* **What is needed**
Reproduce the lines from the one containing "Open the Georgia font dropdown" through the one containing "will click(x=73, y=193).", inclusive, with no changes.

* **Input**
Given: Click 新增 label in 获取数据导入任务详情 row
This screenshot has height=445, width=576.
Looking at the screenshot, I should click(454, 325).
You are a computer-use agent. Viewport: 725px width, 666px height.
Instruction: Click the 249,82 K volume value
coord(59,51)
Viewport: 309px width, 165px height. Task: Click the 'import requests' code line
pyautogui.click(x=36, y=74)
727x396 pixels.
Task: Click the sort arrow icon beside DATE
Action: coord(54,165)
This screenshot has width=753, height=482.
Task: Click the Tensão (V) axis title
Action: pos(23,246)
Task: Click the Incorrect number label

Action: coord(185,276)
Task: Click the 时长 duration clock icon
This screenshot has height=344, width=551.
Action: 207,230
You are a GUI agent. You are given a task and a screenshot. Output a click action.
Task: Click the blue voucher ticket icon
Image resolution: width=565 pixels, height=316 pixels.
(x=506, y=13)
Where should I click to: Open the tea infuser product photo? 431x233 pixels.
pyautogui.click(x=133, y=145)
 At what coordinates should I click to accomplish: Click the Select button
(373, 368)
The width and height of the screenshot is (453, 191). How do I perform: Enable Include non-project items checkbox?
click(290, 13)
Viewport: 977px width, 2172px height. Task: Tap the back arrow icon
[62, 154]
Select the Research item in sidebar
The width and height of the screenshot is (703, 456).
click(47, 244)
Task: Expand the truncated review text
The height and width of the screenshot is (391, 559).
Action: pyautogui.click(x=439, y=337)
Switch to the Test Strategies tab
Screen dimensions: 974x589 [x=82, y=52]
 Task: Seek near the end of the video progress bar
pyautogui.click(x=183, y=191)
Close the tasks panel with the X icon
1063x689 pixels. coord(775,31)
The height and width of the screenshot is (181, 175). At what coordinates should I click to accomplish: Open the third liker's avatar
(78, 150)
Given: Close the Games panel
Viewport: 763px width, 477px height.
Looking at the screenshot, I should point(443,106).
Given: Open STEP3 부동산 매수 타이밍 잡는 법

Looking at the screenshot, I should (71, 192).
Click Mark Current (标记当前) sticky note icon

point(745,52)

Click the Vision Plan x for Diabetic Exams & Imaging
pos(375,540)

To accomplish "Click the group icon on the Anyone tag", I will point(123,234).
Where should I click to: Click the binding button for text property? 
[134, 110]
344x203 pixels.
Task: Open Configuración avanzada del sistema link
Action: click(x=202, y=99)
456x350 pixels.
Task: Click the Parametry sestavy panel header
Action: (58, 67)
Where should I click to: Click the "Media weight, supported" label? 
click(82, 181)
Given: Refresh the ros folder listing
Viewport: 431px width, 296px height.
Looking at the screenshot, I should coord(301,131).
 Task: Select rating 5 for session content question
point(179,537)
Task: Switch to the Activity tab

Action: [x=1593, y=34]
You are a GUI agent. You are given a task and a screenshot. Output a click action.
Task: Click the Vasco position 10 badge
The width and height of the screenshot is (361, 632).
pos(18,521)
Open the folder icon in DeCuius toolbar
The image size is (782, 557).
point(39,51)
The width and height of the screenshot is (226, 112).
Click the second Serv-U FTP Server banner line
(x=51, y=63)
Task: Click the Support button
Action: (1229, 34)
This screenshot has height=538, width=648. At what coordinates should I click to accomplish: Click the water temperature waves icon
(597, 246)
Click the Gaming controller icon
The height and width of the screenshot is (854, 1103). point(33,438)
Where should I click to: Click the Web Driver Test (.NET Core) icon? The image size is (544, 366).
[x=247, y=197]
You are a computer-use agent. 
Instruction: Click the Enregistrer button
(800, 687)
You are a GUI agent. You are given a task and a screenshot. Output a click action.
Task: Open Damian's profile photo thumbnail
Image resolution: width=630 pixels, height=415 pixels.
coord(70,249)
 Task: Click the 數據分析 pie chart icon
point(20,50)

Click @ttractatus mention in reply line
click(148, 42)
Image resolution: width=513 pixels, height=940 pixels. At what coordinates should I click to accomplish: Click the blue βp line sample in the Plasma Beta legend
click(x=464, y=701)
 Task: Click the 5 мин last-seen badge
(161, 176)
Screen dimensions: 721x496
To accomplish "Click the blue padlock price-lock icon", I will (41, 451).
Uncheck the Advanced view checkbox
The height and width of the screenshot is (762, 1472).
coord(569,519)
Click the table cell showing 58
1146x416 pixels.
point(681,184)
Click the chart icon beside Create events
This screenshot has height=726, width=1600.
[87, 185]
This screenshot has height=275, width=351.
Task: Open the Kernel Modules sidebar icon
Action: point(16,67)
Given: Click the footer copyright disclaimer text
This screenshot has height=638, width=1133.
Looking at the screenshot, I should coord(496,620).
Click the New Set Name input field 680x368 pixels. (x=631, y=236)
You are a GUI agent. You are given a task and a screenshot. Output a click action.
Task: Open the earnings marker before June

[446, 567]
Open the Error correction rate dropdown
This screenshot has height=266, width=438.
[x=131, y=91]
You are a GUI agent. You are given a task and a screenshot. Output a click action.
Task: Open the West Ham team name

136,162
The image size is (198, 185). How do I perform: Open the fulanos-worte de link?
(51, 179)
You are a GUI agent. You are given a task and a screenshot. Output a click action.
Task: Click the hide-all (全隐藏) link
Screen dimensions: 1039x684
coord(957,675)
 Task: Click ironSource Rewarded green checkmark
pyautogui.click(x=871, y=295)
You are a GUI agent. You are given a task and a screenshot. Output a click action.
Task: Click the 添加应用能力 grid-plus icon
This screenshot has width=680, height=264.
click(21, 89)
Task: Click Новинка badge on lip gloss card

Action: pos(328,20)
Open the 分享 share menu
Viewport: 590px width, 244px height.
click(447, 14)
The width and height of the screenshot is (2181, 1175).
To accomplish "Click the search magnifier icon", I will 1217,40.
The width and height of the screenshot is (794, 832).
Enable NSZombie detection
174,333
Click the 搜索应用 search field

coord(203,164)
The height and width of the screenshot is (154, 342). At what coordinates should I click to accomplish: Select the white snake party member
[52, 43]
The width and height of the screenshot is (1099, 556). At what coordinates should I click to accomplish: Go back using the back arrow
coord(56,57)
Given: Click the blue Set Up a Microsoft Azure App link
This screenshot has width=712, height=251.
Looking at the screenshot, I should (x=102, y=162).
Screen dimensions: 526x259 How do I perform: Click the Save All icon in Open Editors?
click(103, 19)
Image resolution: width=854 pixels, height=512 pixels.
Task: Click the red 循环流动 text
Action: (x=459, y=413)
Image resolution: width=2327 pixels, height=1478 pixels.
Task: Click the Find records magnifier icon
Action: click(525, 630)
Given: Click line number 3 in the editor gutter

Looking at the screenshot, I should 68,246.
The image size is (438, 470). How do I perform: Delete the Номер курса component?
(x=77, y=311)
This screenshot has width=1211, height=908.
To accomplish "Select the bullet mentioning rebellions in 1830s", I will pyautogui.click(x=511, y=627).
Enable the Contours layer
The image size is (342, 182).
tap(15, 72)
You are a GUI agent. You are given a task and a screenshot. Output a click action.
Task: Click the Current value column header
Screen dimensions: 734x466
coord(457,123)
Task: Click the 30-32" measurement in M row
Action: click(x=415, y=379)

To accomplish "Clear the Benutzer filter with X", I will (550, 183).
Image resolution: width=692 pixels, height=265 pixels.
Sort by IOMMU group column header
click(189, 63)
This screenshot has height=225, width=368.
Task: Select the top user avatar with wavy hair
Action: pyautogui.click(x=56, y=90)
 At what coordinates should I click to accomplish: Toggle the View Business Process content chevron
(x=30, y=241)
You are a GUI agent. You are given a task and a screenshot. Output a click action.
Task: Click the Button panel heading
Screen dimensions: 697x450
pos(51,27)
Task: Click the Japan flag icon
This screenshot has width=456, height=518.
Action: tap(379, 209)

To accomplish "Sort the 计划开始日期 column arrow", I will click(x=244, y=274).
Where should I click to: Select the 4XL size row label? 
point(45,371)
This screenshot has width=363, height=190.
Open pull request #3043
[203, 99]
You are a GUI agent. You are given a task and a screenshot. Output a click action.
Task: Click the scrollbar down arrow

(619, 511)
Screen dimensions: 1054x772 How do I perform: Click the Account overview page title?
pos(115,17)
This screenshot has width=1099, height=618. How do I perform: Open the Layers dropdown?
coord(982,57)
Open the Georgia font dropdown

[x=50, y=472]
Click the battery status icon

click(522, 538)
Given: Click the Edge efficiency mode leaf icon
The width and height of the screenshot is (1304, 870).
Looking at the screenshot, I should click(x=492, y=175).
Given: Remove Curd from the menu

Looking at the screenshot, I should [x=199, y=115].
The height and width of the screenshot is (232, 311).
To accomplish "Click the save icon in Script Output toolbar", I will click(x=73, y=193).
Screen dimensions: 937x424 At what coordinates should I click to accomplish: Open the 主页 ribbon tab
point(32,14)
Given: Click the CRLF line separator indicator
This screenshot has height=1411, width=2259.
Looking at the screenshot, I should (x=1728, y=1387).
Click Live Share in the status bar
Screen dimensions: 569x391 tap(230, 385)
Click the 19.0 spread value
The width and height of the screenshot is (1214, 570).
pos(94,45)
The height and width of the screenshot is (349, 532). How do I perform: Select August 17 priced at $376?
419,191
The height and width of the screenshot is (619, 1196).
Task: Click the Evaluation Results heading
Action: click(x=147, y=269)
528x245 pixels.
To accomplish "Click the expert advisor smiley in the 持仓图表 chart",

* **Written response**
Open the Georgia font dropdown

[x=50, y=472]
Click the battery status icon

click(522, 538)
Given: Click the Edge efficiency mode leaf icon
The width and height of the screenshot is (1304, 870).
Looking at the screenshot, I should click(x=492, y=175).
Given: Remove Curd from the menu

Looking at the screenshot, I should [x=199, y=115].
The height and width of the screenshot is (232, 311).
To accomplish "Click the save icon in Script Output toolbar", I will click(x=73, y=193).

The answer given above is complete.